= Valuation (logic) =

In logic and model theory, a valuation can be:
- In propositional logic, an assignment of truth values to propositional variables, with a corresponding assignment of truth values to all propositional formulas with those variables.
- In first-order logic and higher-order logics, a structure, (the interpretation) and the corresponding assignment of a truth value to each sentence in the language for that structure (the valuation proper). The interpretation must be a homomorphism, while valuation is simply a function.

==Mathematical logic==

In mathematical logic (especially model theory), a valuation is an assignment of truth values to formal sentences that follows a truth schema. Valuations are also called truth assignments.

In propositional logic, there are no quantifiers, and formulas are built from propositional variables using logical connectives. In this context, a valuation begins with an assignment of a truth value to each propositional variable. This assignment can be uniquely extended to an assignment of truth values to all propositional formulas.

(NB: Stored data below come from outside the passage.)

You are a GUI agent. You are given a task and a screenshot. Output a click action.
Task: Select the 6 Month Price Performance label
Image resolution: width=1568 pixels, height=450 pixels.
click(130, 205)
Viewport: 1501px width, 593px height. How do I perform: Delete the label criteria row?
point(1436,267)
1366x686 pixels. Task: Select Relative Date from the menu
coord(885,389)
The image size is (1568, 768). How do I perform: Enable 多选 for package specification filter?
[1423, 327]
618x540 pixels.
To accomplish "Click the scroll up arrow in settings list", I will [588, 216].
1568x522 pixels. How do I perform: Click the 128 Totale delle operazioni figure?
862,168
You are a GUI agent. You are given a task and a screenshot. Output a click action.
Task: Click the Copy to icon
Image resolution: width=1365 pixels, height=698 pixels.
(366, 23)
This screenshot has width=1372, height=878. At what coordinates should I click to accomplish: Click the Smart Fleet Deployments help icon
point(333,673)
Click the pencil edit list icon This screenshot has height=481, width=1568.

In first-order logic, a language consists of a collection of constant symbols, a collection of function symbols, and a collection of relation symbols. Formulas are built out of atomic formulas using logical connectives and quantifiers. A structure consists of a set (domain of discourse) that determines the range of the quantifiers, along with interpretations of the constant, function, and relation symbols in the language. Corresponding to each structure is a unique truth assignment for all sentences (formulas with no free variables) in the language.

== Notation ==
If $v$ is a valuation, that is, a mapping from the atoms to the set $\{ t, f \}$, then the double-bracket notation is commonly used to denote a valuation; that is, $[\![\phi]\!]_v = v(\phi)$ for a propositional formula $\phi$.